(AIM OF THE TASK): Your job is to return every line of the listing holding the string "will".

(MATERIAL FOR THIS TASK):
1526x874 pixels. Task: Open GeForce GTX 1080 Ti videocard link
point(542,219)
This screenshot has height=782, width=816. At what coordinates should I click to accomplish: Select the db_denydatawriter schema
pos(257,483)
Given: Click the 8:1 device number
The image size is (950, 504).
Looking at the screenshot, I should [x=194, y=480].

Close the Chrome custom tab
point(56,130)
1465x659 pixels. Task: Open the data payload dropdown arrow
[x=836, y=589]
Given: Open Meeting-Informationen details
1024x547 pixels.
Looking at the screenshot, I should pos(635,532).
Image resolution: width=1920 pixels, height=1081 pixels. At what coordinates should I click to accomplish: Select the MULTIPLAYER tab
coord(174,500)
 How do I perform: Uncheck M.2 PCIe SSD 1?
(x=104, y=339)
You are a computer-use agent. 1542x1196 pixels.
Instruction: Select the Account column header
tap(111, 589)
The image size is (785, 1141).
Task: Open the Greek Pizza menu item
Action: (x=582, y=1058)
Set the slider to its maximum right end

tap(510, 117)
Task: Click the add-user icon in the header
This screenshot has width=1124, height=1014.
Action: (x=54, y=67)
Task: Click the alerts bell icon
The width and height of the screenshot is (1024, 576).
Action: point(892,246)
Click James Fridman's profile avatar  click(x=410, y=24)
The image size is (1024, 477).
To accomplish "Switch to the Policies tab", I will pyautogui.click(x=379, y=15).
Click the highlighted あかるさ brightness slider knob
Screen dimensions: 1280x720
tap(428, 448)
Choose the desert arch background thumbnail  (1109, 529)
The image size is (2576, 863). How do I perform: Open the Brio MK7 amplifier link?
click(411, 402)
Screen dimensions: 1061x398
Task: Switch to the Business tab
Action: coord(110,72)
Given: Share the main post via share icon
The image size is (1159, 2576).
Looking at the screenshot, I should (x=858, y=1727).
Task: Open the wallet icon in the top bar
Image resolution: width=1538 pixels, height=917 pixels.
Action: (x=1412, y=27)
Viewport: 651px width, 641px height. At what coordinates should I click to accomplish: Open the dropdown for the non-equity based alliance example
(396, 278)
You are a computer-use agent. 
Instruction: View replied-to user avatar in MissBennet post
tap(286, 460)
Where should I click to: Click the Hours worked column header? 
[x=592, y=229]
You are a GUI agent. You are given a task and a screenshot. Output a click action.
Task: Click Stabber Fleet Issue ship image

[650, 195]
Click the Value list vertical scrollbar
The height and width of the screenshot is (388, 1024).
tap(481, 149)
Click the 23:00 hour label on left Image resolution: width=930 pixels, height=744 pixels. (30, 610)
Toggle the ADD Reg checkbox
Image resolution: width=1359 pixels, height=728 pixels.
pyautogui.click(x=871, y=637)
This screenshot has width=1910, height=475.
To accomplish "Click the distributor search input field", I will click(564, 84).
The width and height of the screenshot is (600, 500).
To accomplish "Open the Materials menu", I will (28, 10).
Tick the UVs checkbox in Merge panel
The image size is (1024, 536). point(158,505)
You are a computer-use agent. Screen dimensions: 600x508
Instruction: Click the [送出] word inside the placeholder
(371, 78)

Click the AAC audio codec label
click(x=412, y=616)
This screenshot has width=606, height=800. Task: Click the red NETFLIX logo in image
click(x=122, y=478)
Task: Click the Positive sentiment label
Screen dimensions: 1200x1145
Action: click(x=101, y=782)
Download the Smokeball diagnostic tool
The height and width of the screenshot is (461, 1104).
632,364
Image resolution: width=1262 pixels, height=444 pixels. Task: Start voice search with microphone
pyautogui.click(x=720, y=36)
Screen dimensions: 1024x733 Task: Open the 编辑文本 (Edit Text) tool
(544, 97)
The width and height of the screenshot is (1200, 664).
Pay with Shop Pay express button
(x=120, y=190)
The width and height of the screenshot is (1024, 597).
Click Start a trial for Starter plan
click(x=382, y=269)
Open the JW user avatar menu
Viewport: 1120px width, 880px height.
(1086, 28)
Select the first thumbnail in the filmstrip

(FINISHED EXERCISE):
To accomplish "Switch to the Policies tab", I will pyautogui.click(x=379, y=15).
To accomplish "Click the distributor search input field", I will click(564, 84).
To accomplish "Open the Materials menu", I will (28, 10).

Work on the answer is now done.